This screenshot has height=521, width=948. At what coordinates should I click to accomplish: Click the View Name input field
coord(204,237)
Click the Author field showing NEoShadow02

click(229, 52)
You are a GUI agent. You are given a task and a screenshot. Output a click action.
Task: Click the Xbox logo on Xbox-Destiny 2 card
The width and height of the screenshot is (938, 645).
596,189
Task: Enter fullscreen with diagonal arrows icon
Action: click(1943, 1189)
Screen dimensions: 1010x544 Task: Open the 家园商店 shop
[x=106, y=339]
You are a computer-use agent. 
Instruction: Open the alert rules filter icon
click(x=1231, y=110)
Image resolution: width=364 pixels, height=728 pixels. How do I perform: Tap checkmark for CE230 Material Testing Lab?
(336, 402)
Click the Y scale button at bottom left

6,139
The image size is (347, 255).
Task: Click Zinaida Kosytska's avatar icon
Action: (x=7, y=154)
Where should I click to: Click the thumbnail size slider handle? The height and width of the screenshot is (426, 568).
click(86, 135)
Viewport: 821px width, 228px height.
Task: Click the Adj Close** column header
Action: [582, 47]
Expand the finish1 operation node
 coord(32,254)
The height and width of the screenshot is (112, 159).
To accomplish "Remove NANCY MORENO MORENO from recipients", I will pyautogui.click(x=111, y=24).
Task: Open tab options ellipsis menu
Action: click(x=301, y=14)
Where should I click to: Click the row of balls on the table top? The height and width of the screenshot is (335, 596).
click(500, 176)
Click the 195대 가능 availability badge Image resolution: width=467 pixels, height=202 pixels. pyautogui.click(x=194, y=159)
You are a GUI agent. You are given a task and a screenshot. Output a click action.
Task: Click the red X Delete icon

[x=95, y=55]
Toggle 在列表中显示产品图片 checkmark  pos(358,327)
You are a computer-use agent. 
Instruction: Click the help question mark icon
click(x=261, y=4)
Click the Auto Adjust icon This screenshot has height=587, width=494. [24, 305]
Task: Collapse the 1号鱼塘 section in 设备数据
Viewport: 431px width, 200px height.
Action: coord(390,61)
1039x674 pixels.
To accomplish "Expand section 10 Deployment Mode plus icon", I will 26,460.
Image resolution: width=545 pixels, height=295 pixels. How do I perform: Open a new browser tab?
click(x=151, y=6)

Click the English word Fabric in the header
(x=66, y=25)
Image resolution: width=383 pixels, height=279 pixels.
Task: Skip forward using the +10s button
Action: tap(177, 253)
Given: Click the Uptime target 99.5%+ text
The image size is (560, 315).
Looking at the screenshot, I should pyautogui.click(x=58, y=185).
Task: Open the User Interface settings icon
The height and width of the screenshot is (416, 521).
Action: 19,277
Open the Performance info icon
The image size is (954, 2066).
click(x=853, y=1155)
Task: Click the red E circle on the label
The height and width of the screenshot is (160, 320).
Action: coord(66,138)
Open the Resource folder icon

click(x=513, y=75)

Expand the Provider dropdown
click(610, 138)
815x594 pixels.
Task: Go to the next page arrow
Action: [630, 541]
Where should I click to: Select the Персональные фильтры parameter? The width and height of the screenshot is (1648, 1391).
========================
**SHORT PROBLEM:**
Could you copy out the items word for word, starting with the line that contains "Click the Auto" and going on through the line that contains "click(x=853, y=1155)"?

**OUTPUT BELOW:**
Click the Auto Adjust icon This screenshot has height=587, width=494. [24, 305]
Task: Collapse the 1号鱼塘 section in 设备数据
Viewport: 431px width, 200px height.
Action: coord(390,61)
1039x674 pixels.
To accomplish "Expand section 10 Deployment Mode plus icon", I will 26,460.
Image resolution: width=545 pixels, height=295 pixels. How do I perform: Open a new browser tab?
click(x=151, y=6)

Click the English word Fabric in the header
(x=66, y=25)
Image resolution: width=383 pixels, height=279 pixels.
Task: Skip forward using the +10s button
Action: tap(177, 253)
Given: Click the Uptime target 99.5%+ text
The image size is (560, 315).
Looking at the screenshot, I should pyautogui.click(x=58, y=185).
Task: Open the User Interface settings icon
The height and width of the screenshot is (416, 521).
Action: 19,277
Open the Performance info icon
The image size is (954, 2066).
click(x=853, y=1155)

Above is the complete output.